The intruder made off with email addresses of about 5 million Robinhood users, as well as full names for a separate group of about 2 million, and demanded an extortion payment. For some customers, even more personal data was exposed, including names, birth dates and ZIP codes of about 310 people, and more extensive information belonging to a group of about 10.

Read more: Why 310 of Robinhood’s Cyber-Attack Victims Should Really Worry

“Financial services firms are huge targets because there are always new customers coming: a refresh of identities, a refresh of credentials,” said Bob Rudis, chief data scientist at the cybersecurity firm Rapid7 Inc. “Everyone talks about ransomware, but credentials and identities are still things being sold on the dark web and criminal forums. It’s very valuable data.”

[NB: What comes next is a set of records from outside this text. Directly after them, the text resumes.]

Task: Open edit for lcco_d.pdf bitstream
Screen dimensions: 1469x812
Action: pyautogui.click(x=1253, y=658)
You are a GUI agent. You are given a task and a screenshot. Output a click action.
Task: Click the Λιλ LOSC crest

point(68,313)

The episode is unfolding as Robinhood works to convince users and watchful regulators that it can live up to the “safety first” mantra its executives often repeat. The high-profile breach shows that the path remains fraught as Robinhood expands rapidly. It also comes as a blow to the brokerage at a moment when it’s angling to get users to entrust more of their financial lives to the app. Robinhood has a waitlist for cryptocurrency wallets, and plans to offer other products including retirement accounts in the future.

Robinhood said it believes no Social Security, bank account or debit-card numbers were exposed in the hack, nor that customers incurred financial losses. It said it contained the breach, notified law enforcement and enlisted security firm Mandiant Inc. to investigate.

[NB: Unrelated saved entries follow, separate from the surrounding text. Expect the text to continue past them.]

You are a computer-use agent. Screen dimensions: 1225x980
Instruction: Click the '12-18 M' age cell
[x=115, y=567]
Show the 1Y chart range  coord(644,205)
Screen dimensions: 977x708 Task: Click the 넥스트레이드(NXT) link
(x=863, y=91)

Shares of Robinhood fell 3% to $36.85 at 10:24 a.m. in New York.

Mandiant Chief Technology Officer Charles Carmakal said Robinhood “conducted a thorough investigation to assess the impact” and that his firm expects the intruder to continue to target and extort other organizations over the next several months.

In a separate episode last year, almost 2,000 Robinhood accounts were compromised in a hacking spree, where customer accounts were looted. Some complained there was no one available to call.

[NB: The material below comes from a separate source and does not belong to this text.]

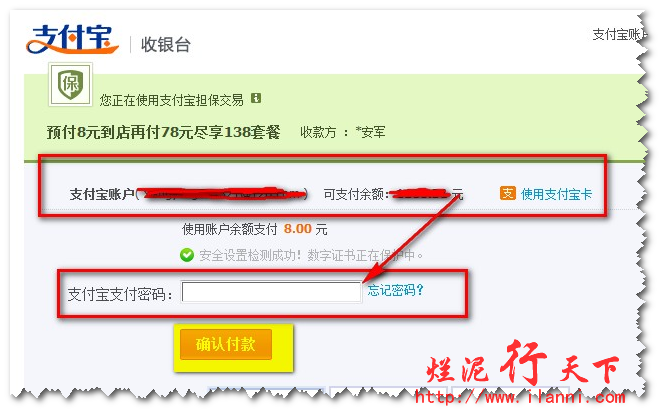Click the Alipay 支付宝 logo
The image size is (665, 415).
(x=72, y=39)
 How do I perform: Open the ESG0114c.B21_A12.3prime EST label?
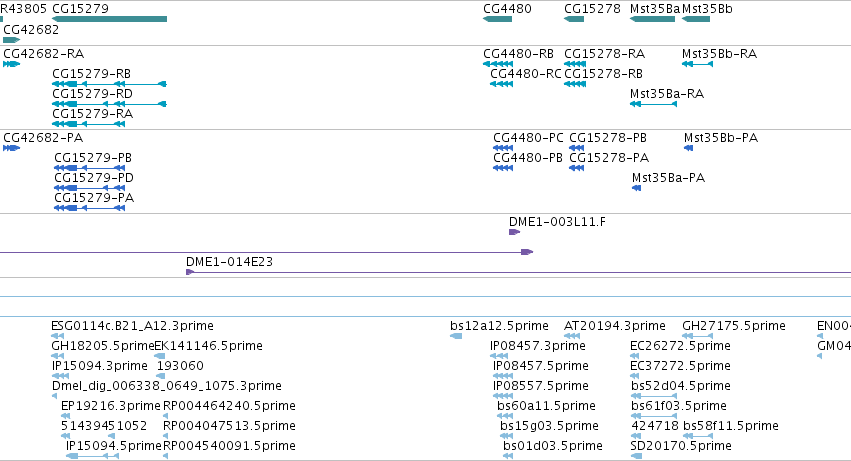click(132, 326)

Read more: Robinhood Internal Probe Finds Hackers Hit Almost 2,000 Accounts

The firm, which helped popularize free trading, went on a hiring binge for customer-service staff, more than tripling the size of that team in 2020. The brokerage opened offices in Arizona, Texas and Colorado as part of its expansion. It unveiled round-the-clock phone support last month.

--With assistance from Jack Gillum.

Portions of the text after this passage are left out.